Berdasarkan keterangan Zet Manggo, perwakilan humas Badan Usaha Milik Masyarakat Adat (BUMMA) Yombe Namblong Nggua, seluruh marga tersebut tersebar ke dalam lima subsuku atau subwilayah berdasarkan kondisi geografis. Ktu Mai Ru, sebutan untuk orang-orang yang hidup di daerah rawa dan sagu berduri. Daerah tersebut kini ditempati oleh sebagian marga dan banyak kelompok transmigran. Jalan poros utama yang menghubungkan antara Kabupaten Jayapura dengan Kabupaten Sarmi juga dibangun melintasi wilayah dataran rendah ini. Fou Ru, yakni orang-orang yang mendiami dataran tinggi, mulai dari Nimbokrang Sari naik ke Nimboran melalui daerah Genyem kota (sebutan pusat kelurahan Genyem).
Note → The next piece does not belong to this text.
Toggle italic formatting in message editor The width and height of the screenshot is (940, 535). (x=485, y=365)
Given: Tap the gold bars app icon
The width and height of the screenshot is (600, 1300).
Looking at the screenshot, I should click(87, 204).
Lalu Banu Ru adalah orang-orang yang mendiami bagian timur wilayah Distrik Namblong, mulai dari Yakotim, Kaitemung, sampai Besum. Tabo, merupakan orang-orang yang tinggal di sebelah selatan perbukitan Tabo, Ombrob, hingga Yenggu. Daerah ini juga disebut dengan Perbukitan Selatan. Terakhir, Iwarom, yaitu orang-orang yang menempati wilayah perbukitan karang bercampur “iwarom” atau tanah merah “iwarom” di sebelah utara atau Perbukitan Utara dekat pesisir pantai.
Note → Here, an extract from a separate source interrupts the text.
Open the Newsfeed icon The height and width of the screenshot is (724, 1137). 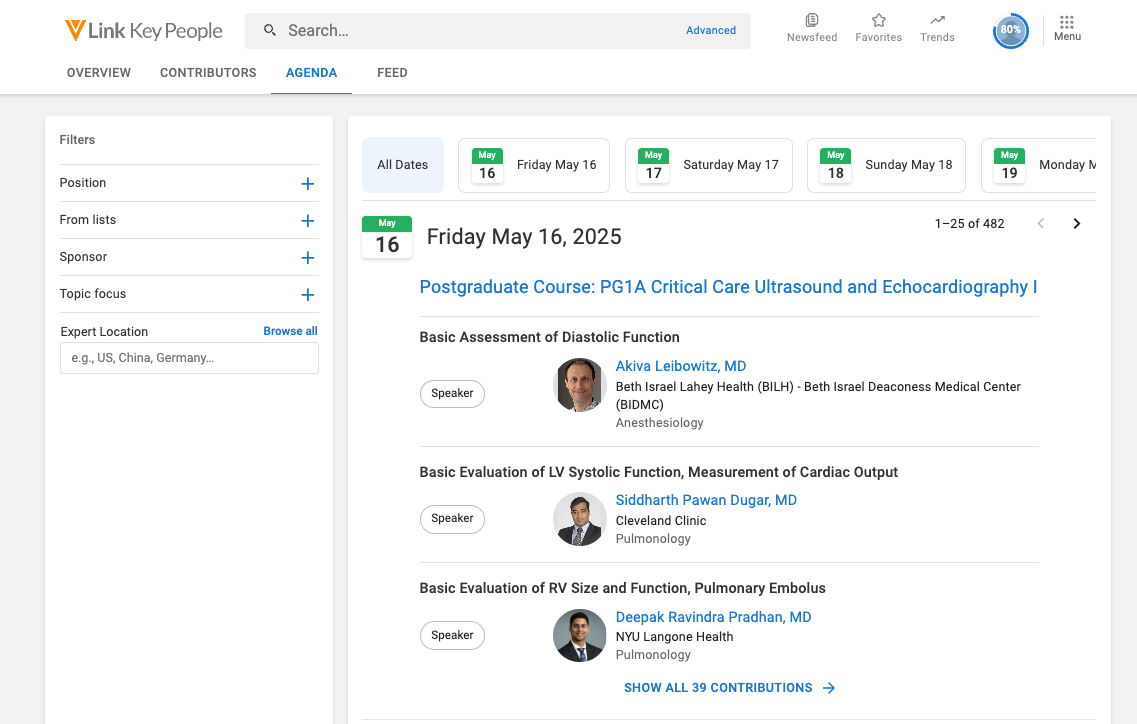pos(811,21)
Selain pemerintahan sipil yang mencakup kepala distrik (camat) dan kepala kampung (setingkat lurah), sistem pemerintahan adat juga masih dihormati di Namblong. Terdapat tiga unsur utama di dalamnya, yaitu Ondoafi atau Iram (tetua adat atau pemuka marga), Tekai (simbol pemangku aturan adat), dan Dunenskingwow (semacam humas pelaksana program adat).
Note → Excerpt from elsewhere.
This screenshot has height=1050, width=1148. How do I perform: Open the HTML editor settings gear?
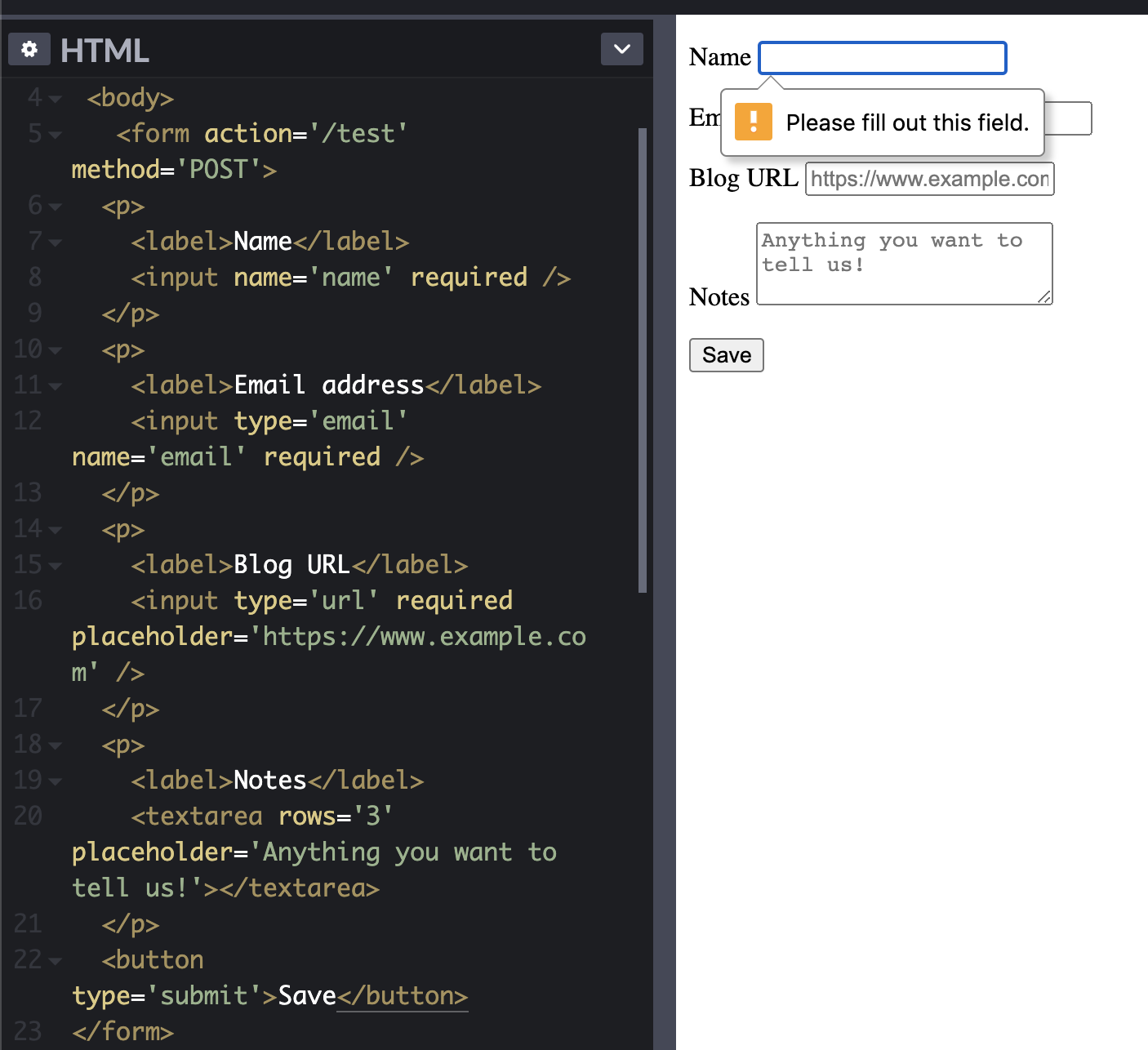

Sebagai pemimpin marga, Iram berperan besar dalam menentukan batas-batas tanah ulayat untuk setiap keluarga dalam satu marga. Namun, dalam satu dasawarsa terakhir, masyarakat adat Namblong menghadapi tekanan pencaplokan tanah adat oleh PT Permata Nusa Mandiri (PNM), perusahaan kelapa sawit. Modusnya sama, yaitu pemalsuan tanda tangan kehadiran warga dalam acara sosialisasi plasma nutfah kelapa sawit, yang diubah sepihak sebagai dokumen persetujuan pembukaan lahan untuk diajukan ke Bupati Jayapura dan Menteri Kehutanan selama 2011–2014.
Sejumlah oknum keluarga marga ikut terseret karena tergiur uang cepat yang nilainya tidak seberapa dibanding warisan adat. Untuk melawan itu, selain melalui gerakan aktivis, masyarakat Lembah Grime membentuk unit bisnis BUMMA Yombe Namblong Nggua. Pembentukan dan pendampingan program BUMMA dilakukan oleh Aliansi Masyarakat Adat Nusantara (AMAN), Mitra BUMMA, dan Samdhana Institute. Konsep kepemilikan saham perusahaan oleh 44 marga menjadi pijakan kuat untuk mengikat pengelolaan sumber daya alam berbasis adat.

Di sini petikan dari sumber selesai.